Studies have been unable to determine whether anesthesia triggers delirium or whether it matters which kind of anesthetic (local or general) or sedation (heavy or mild) is used. But what does seem to matter are underlying vulnerabilities like chronic disease, including early-stage acquired cognitive disabilities.
After decades of dismissing delirium as something that “just happens”- especially for older patients – researchers have turned their attention to prevention. As in most cases, an ounce of prevention is worth a pound of cure.
The Hospital Elder Life Program, or HELP, was developed in 1993 to address the problem of delirium. Since then, Dr. Sharon Inouye and her colleagues have developed instruments to recognize and prevent delirium which today are in use in hundreds of hospitals around the world. But no matter how well-trained and well-intentioned hospital administration and staff are, the reality of too many patients and too little time can mean these instruments remain unused and of little value in real life.
As an informed consumer of your health, what steps can you take to address the risks of delirium, based on the tools and methods developed by HELP?
First of all, hydrate, hydrate, hydrate. Proper hydration prior to and during hospitalization is critical to minimize and prevent delirium.

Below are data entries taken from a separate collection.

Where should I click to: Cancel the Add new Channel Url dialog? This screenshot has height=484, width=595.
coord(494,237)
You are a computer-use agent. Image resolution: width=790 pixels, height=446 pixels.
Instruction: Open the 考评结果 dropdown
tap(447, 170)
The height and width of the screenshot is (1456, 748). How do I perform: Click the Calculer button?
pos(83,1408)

Properly hydrating over a period of days, weeks and months is better than waiting until the last minute. And remember that just because there’s water in it, that doesn’t mean it is hydrating! Coffee and tea don’t hydrate you…rather the opposite. And the ice in your cocktail does not count as part of your daily water intake.
Second, make sure that a patient who regularly wears eyeglasses or hearing aids has easy access to these assistive devices while in hospital. For most people, hearing and vision are key tools we use to orient ourselves in our environment. It is especially important while in the hospital to be able to see people and hear what they’re saying.

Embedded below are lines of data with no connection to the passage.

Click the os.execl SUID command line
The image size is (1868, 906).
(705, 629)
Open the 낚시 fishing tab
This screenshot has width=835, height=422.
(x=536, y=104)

Third, make sure the patient gets out of bed and walks as soon as possible after a procedure. Of course, defer to physician and nurse orders on the timing and frequency of getting moving again.
Fourth, make sure the patient gets adequate sleep. This can be tough in hospitals, with a never-ending stream of people coming to poke and prod in the middle of the night. But if the patient is over 65 or has some cognitive impairments, work with the charge nurse and other hospital staff to minimize these middle-of-the-night interruptions so they can get a good night's sleep.
Lastly – and perhaps most important – make sure the patient is socially engaged by hospital staff and loved ones. Ideally, a family member, friend, or another familiar face will be at their bedside around the clock. Set up a schedule, take turns, and rotate shifts so when the patient wakes up disoriented and afraid in the middle of the night, they have a familiar face to look at and to remind them of where they are, why they’re there and that everything is going to be okay.
Delirium is a serious and terribly common complication of hospitalization and surgery. The effects of delirium can be long-lasting and even life-threatening. By taking simple precautions based on the HELP protocol, patients can reduce risk and improve outcomes.